Each line below must be reproduced exactly, though the pictures are to be dropped.

Saved data entries:
Start of Block

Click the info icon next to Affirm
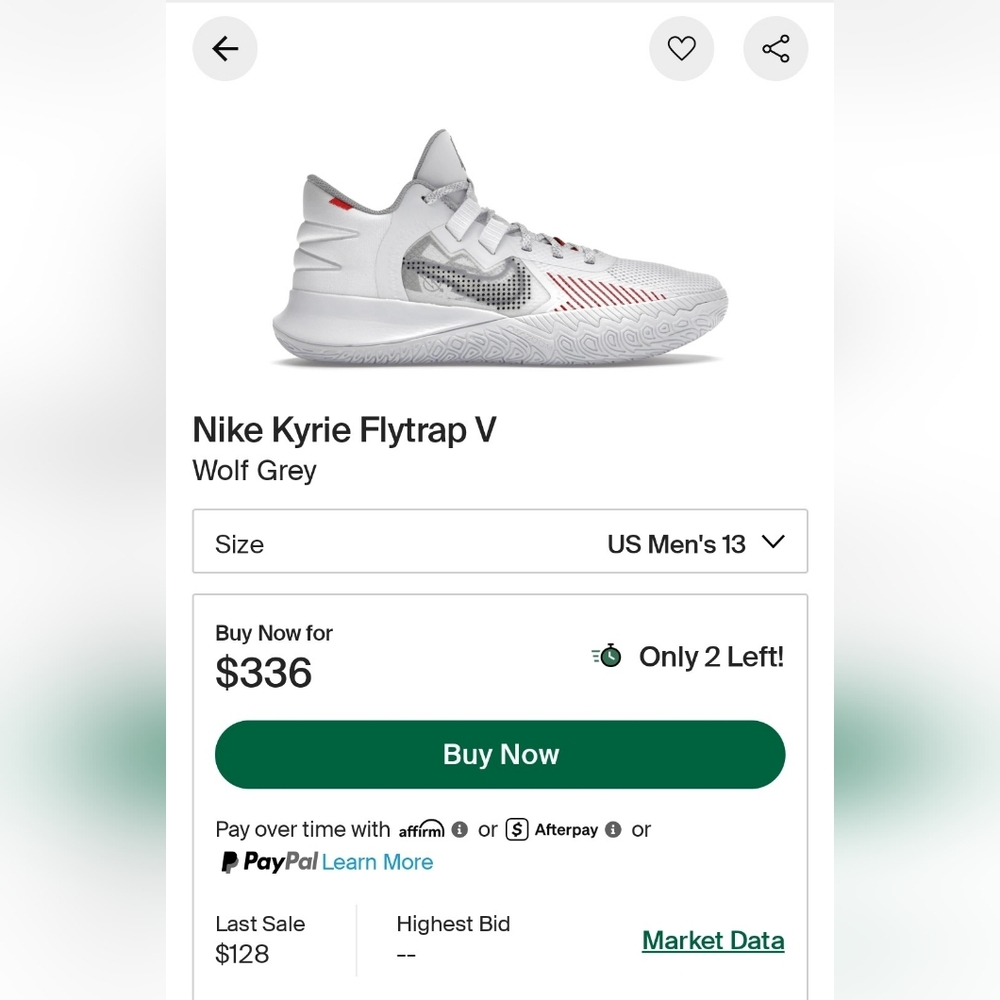The height and width of the screenshot is (1000, 1000). coord(459,829)
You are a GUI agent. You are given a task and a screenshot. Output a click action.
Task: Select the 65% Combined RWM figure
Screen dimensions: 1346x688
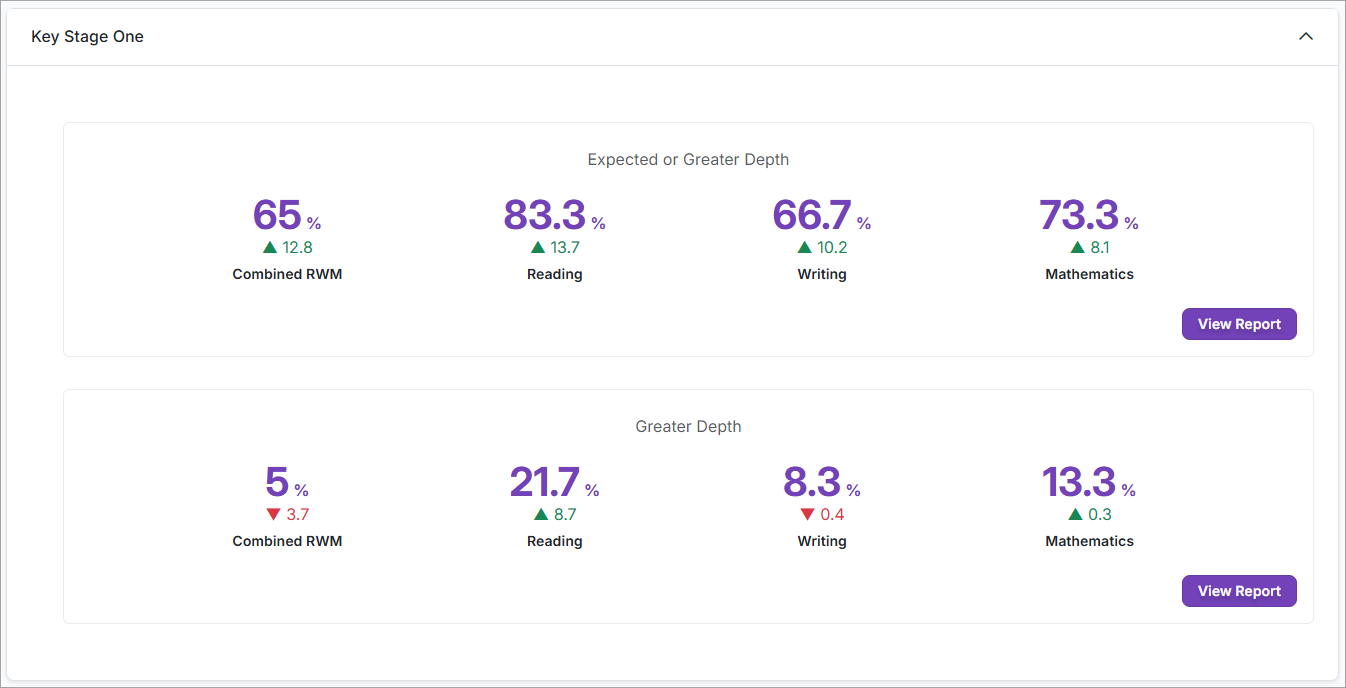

End of Block

RESULT BELOW
Click the info icon next to Affirm
The height and width of the screenshot is (1000, 1000). coord(459,829)
You are a GUI agent. You are given a task and a screenshot. Output a click action.
Task: Select the 65% Combined RWM figure
Screen dimensions: 1346x688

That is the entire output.